Patients with OCMBs, regardless of lipid specificity, developed a second relapse earlier than patients lacking them, as we have previously described (12). Five years after disease onset, the probability of remaining free of relapses was 17.9% for patients with OCMBs and 32.5% for patients without OCMBs (P = 0.0004). However, differences increased dramatically when the presence or absence of LS-OCMBs was considered. All patients with LS-OCMBs suffered a second relapse 11 months after disease onset. Conversely, 36.4% of patients lacking LS-OCMBs remained free of relapses after 60 months of follow-up (P < 0.0001). Thus, the presence of IgM reacting against myelin lipids strongly associates with early appearance of a second relapse in MS.
The impact of the presence of OCMBs and LS-OCMBs in the early onset of new relapses was further evaluated by multivariate Cox regression. The presence of total OCMBs (regardless of lipid specificity) resulted in an increased risk of suffering a second relapse (hazard ratio, 3.54; confidence interval, 1.65–7.55). However, the risk was considerably higher in patients with LS-OCMBs (hazard ratio, 11.41; confidence interval, 4.26–30.58). These results confirm that LS-OCMBs are more accurate than total OCMBs in predicting the early onset of a second relapse in MS.
The relationship of the presence of LS-OCMBs with the clinical course of the disease was further explored by monitoring the number of relapses and the progression of disability during follow-up. Although IFN-β treatment is known to be effective in decreasing the number of relapses in MS patients (28–30) and could introduce bias in our study, for ethical reasons treatment was offered to all patients who had suffered at least 2 relapses 6 months after disease onset. The probability of remaining without treatment during follow-up was evaluated by means of a Kaplan-Meier test in patients with and without LS-OCMBs. Results are shown in Figure 6. The probability of remaining without treatment was 0% after 24 months of follow-up for patients with LS-OCMBs. Conversely, at the end of the study, it was still 55.7% for patients without LS-OCMBs (P < 0.0001).

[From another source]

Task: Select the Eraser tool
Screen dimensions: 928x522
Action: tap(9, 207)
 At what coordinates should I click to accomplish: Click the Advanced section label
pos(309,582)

Probability of remaining free of IFN-β treatment during follow-up. It was lower in the 15 patients with CSF-restricted LS-OCMBs (LS-OCMB+) than in the 33 patients without LS-OCMBs (LS-OCMB–) (P < 0.0001).
The number of relapses during follow-up was evaluated in both groups. Although most patients with LS-OCMBs began IFN-β treatment earlier than those without LS-OCMBs, the former suffered more relapses 2.7 (2.7 ± 0.7) than the latter (0.8 ± 0.2) (P = 0.0004). Results are shown Figure 7A.
Evaluation of disease course. The number of relapses during follow-up (A) and the neurological disability at the end of the study (B) were monitored in patients with and without LS-OCMBs. Comparisons were made by a Mann-Whitney U test. Patients with LS-OCMBs had more relapses (P = 0.0004) and became more disabled (P = 0.02) than those without LS-OCMBs.
The neurological disability experienced by the patients during the study was also evaluated. Although it has been reported that increase in the expanded standard disability status scale (EDSS; see Methods) score is generally moderate in the first few following the disease onset, after follow-up, the score was 1.68 ± 0.36 for patients with LS-OCMBs and 0.85 ± 0.16 for those lacking LS-OCMBs (P = 0.02) (Figure 7B).
As we have demonstrated, the presence of LS-OCMBs not only associates with a higher number of relapses but also with greater disability in MS, even at the first stages of the disease.